* Start *

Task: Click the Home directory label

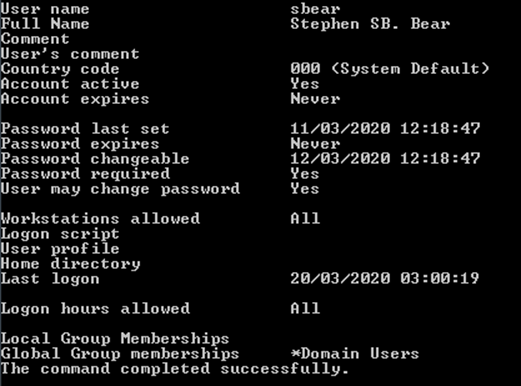Action: tap(70, 264)
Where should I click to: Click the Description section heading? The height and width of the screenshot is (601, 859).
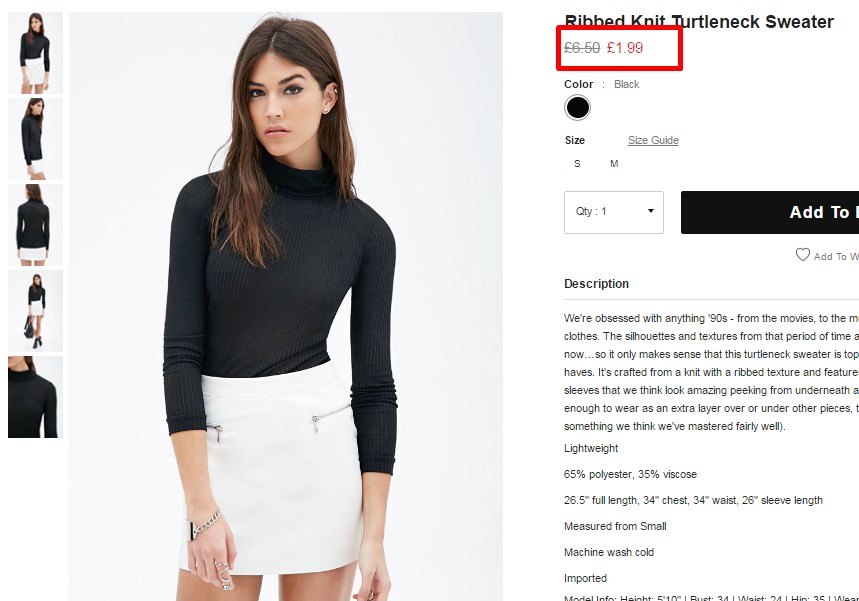[597, 284]
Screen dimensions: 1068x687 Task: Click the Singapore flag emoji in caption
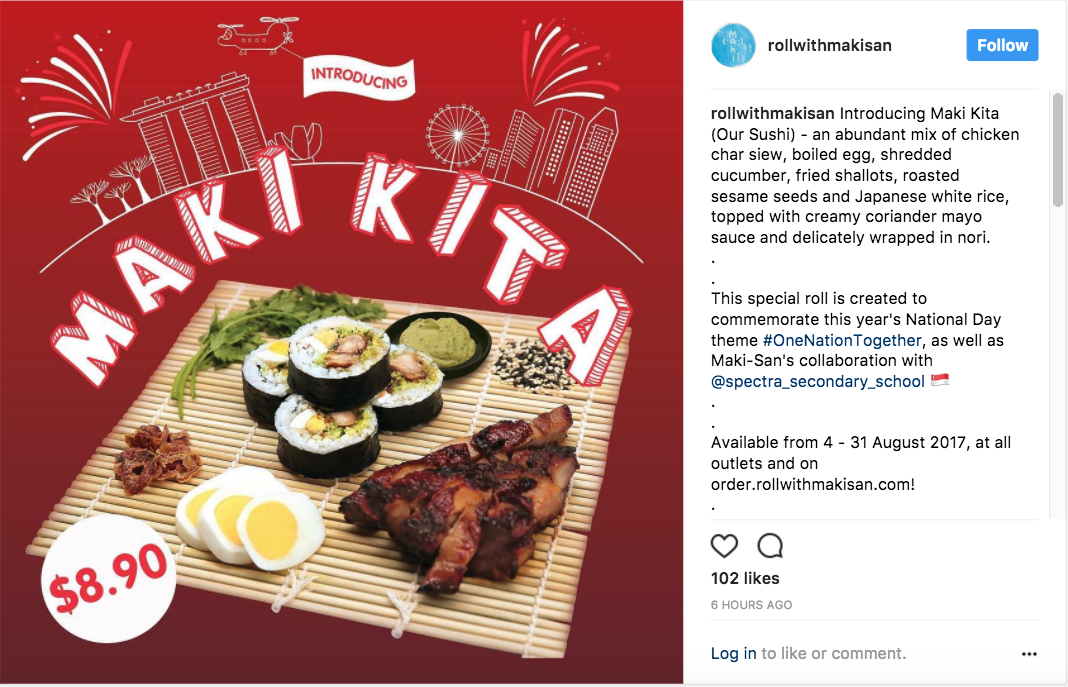tap(940, 380)
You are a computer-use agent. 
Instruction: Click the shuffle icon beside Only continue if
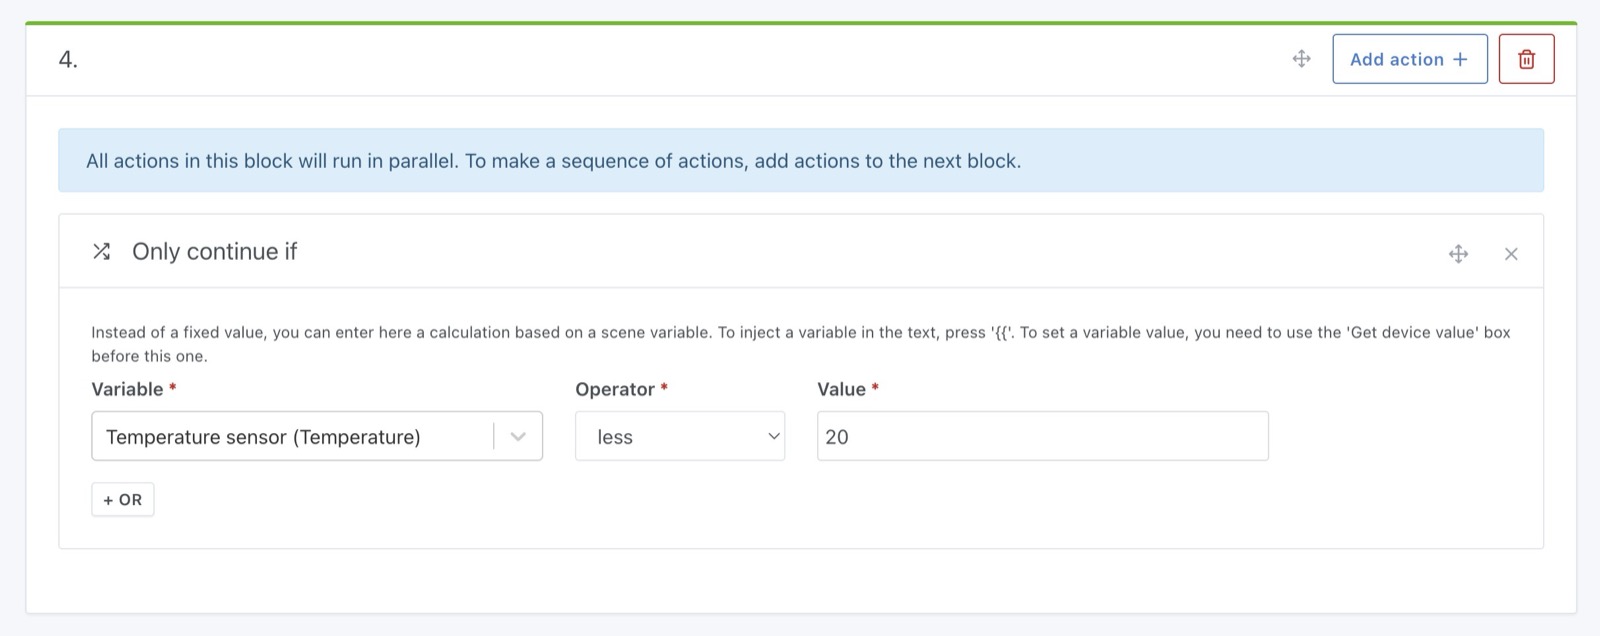[x=101, y=252]
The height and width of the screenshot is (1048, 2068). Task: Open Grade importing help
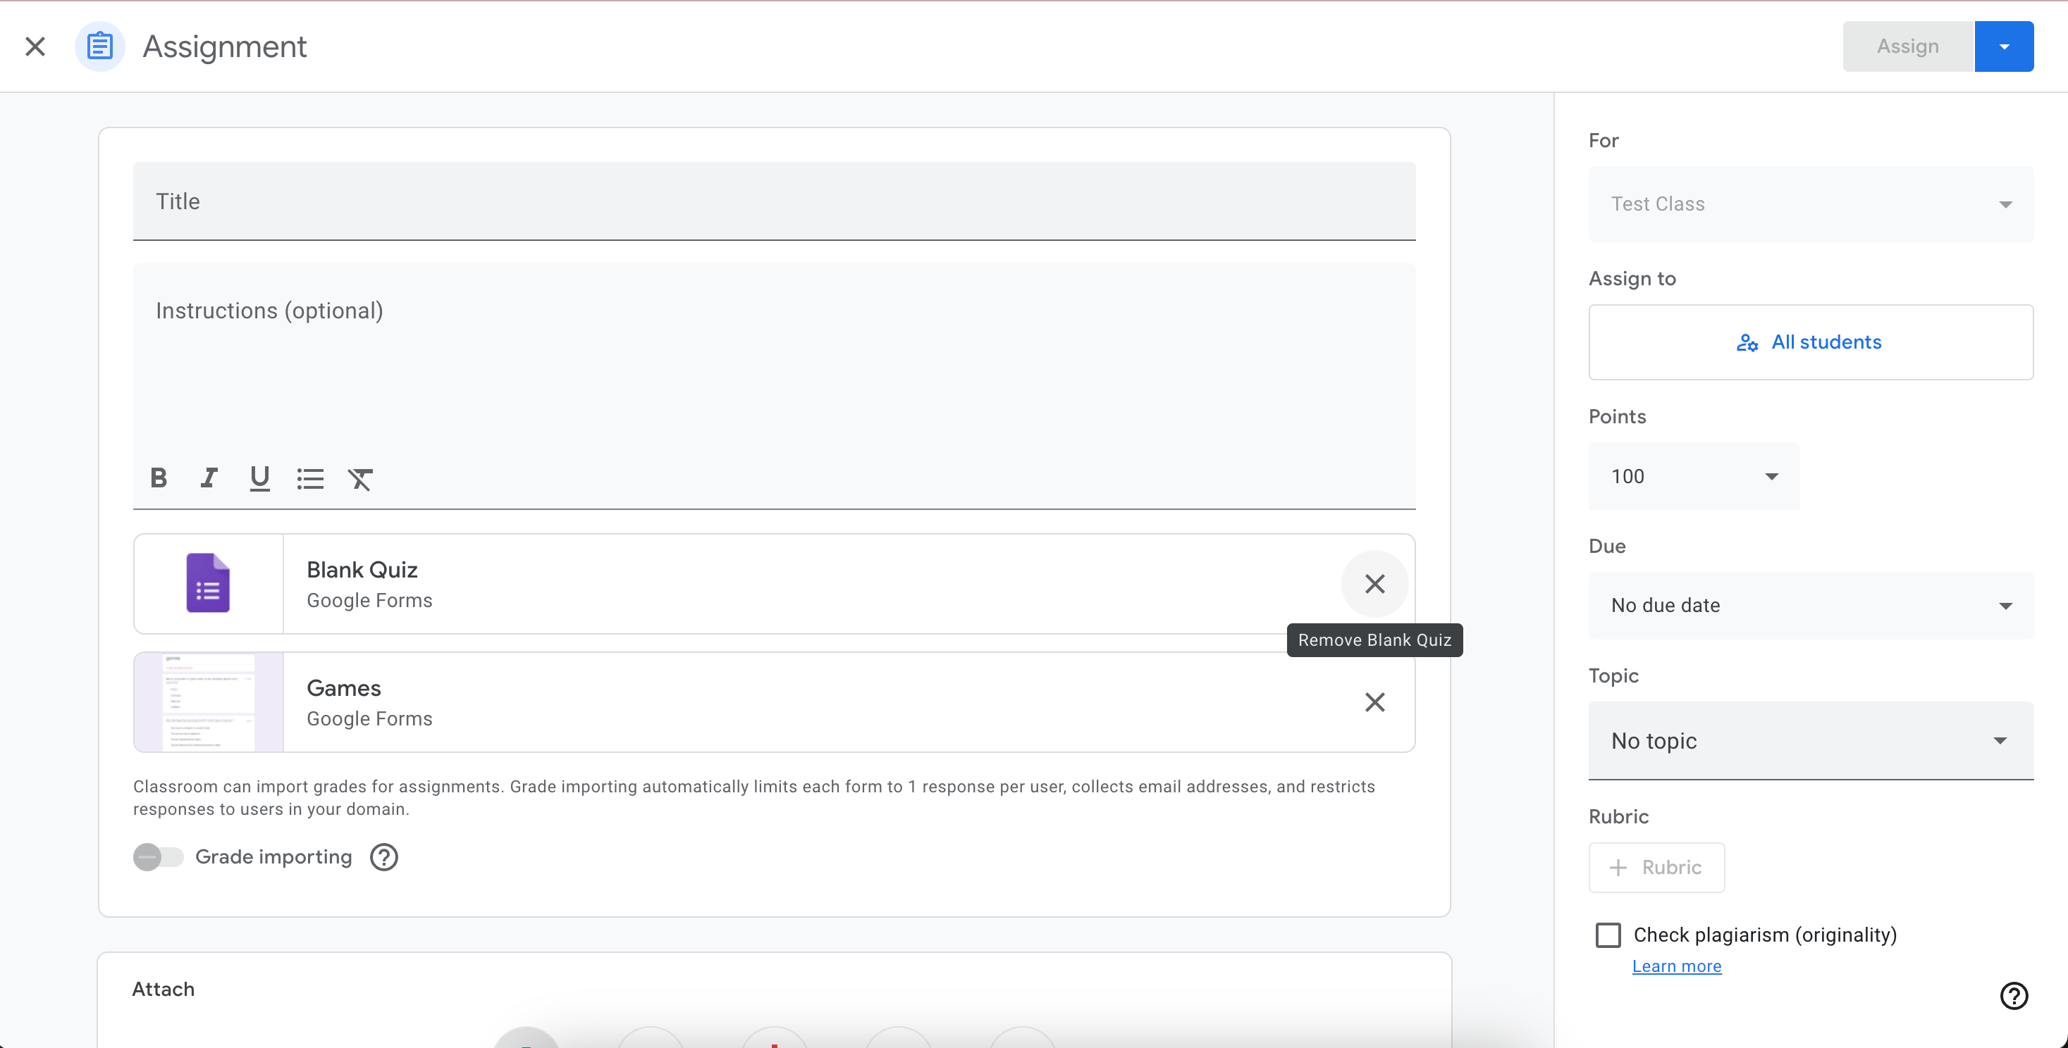[383, 857]
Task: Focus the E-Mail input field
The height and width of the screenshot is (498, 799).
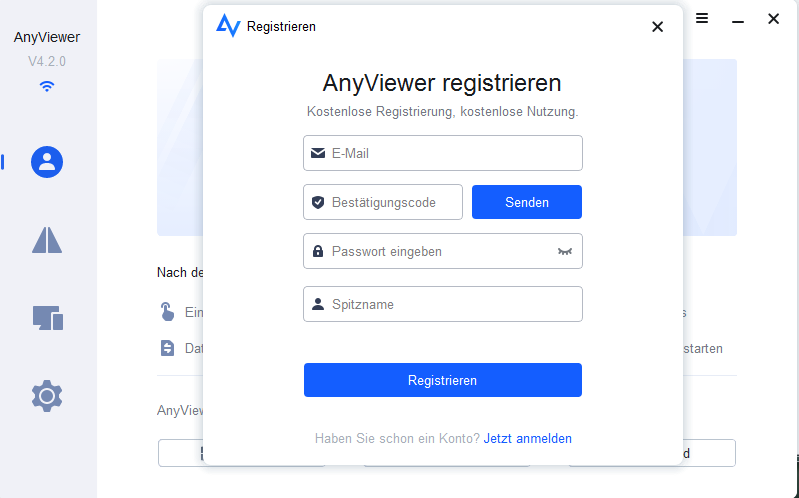Action: (450, 154)
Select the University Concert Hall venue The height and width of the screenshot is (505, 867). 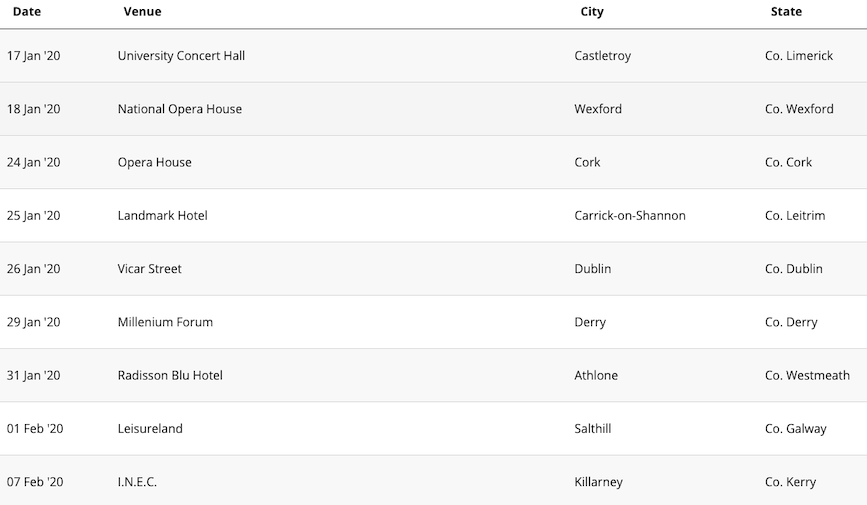pyautogui.click(x=181, y=56)
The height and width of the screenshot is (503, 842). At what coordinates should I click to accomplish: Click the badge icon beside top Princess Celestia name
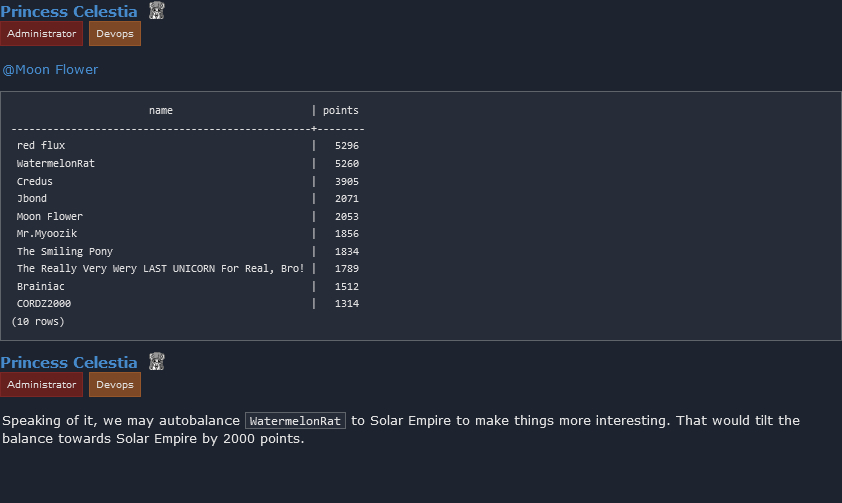pos(156,11)
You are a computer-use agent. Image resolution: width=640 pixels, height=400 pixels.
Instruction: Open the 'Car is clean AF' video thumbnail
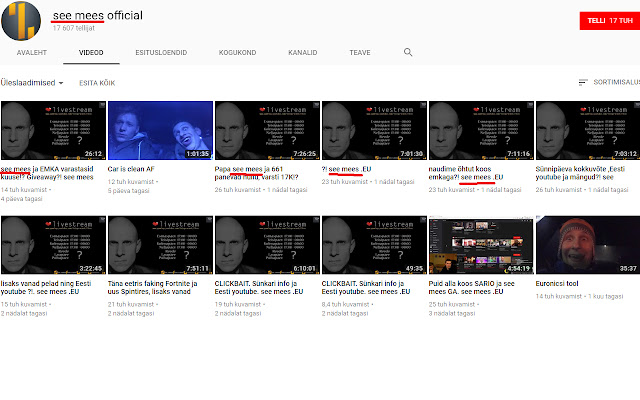click(159, 131)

* End *

Count the lines in the rows above that contain the string "Task", treating uppercase and lowercase as different, and reply with that number alone.

4